• **What is required**: Please copy the data exactly, from the start through the line containing "click(997, 692)", inclusive.

• **Data section**:
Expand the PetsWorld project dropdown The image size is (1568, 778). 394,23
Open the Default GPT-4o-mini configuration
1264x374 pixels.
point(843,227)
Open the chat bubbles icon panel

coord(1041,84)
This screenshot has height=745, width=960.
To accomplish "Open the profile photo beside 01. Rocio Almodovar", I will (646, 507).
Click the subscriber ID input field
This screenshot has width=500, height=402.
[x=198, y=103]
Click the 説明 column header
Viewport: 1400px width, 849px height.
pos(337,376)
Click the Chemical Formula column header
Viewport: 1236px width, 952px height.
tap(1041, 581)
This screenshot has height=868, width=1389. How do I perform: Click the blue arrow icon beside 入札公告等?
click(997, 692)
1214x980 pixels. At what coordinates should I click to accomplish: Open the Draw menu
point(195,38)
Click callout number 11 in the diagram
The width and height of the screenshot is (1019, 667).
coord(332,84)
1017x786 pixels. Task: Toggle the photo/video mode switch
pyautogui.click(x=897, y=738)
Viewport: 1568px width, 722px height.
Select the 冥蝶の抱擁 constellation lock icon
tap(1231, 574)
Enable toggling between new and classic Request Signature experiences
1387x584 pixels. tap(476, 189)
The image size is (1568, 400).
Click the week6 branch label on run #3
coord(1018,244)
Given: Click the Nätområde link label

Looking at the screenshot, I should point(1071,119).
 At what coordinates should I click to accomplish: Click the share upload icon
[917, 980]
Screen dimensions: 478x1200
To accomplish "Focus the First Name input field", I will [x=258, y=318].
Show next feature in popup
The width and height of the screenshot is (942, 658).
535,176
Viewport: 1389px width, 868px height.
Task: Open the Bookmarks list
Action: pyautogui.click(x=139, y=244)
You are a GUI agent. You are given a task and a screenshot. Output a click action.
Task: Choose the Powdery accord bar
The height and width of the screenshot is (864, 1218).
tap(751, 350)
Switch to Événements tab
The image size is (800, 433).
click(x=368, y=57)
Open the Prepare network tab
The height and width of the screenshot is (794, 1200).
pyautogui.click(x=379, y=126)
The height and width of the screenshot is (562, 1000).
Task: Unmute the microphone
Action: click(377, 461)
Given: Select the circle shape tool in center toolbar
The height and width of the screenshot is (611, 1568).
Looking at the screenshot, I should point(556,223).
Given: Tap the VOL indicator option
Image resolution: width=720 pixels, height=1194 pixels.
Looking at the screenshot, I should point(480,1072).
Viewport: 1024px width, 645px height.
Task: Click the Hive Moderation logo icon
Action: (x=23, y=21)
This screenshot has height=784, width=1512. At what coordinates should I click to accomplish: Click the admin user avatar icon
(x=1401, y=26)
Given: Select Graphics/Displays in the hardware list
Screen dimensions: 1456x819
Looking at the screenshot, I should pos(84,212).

• **Full solution**:
Expand the PetsWorld project dropdown The image size is (1568, 778). 394,23
Open the Default GPT-4o-mini configuration
1264x374 pixels.
point(843,227)
Open the chat bubbles icon panel

coord(1041,84)
This screenshot has height=745, width=960.
To accomplish "Open the profile photo beside 01. Rocio Almodovar", I will (646, 507).
Click the subscriber ID input field
This screenshot has width=500, height=402.
[x=198, y=103]
Click the 説明 column header
Viewport: 1400px width, 849px height.
pos(337,376)
Click the Chemical Formula column header
Viewport: 1236px width, 952px height.
tap(1041, 581)
This screenshot has height=868, width=1389. How do I perform: Click the blue arrow icon beside 入札公告等?
click(997, 692)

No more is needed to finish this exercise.